DATASET ENTRIES
....

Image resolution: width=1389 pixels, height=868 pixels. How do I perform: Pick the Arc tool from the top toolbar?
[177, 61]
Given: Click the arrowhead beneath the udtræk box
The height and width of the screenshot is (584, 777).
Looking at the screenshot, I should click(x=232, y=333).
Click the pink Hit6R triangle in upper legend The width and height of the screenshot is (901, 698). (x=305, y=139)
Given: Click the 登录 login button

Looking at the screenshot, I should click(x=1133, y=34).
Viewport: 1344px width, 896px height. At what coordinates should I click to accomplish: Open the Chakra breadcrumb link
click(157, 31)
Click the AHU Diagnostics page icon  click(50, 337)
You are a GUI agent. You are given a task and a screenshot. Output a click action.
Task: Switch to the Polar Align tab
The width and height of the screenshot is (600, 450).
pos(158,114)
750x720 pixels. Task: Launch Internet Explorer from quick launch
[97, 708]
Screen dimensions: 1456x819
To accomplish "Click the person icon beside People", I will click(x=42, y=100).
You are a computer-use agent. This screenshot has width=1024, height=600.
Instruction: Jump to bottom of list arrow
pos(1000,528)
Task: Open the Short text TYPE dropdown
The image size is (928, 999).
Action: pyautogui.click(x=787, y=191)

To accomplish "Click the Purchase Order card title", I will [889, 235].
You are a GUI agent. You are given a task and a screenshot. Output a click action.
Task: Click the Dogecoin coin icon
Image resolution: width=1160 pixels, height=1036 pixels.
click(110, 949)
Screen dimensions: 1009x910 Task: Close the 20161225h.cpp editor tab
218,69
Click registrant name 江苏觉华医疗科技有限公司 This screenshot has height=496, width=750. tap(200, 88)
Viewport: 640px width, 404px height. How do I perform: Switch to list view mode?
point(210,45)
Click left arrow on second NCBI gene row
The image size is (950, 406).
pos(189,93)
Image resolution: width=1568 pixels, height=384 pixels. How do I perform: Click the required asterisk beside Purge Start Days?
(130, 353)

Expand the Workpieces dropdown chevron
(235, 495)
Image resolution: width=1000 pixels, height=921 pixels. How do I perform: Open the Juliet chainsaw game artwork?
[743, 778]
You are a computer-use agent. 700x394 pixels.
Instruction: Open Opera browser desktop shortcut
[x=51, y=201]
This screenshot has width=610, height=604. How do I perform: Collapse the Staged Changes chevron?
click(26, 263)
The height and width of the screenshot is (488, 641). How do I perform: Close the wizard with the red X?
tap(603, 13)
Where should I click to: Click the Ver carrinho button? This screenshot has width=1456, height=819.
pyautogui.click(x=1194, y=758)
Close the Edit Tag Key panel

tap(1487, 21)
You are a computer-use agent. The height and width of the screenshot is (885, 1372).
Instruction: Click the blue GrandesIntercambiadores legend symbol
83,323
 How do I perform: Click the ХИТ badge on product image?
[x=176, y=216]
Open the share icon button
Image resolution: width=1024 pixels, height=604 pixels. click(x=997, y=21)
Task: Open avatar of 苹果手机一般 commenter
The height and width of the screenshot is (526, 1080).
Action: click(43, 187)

....

Give again the lines from the line holding "You are a computer-use agent. 700x394 pixels." through the close of the listing, both included, exactly as written and with nothing else.

EXERCISE OUTPUT
You are a computer-use agent. 700x394 pixels.
Instruction: Open Opera browser desktop shortcut
[x=51, y=201]
This screenshot has width=610, height=604. How do I perform: Collapse the Staged Changes chevron?
click(26, 263)
The height and width of the screenshot is (488, 641). How do I perform: Close the wizard with the red X?
tap(603, 13)
Where should I click to: Click the Ver carrinho button? This screenshot has width=1456, height=819.
pyautogui.click(x=1194, y=758)
Close the Edit Tag Key panel

tap(1487, 21)
You are a computer-use agent. The height and width of the screenshot is (885, 1372).
Instruction: Click the blue GrandesIntercambiadores legend symbol
83,323
 How do I perform: Click the ХИТ badge on product image?
[x=176, y=216]
Open the share icon button
Image resolution: width=1024 pixels, height=604 pixels. click(x=997, y=21)
Task: Open avatar of 苹果手机一般 commenter
The height and width of the screenshot is (526, 1080).
Action: click(43, 187)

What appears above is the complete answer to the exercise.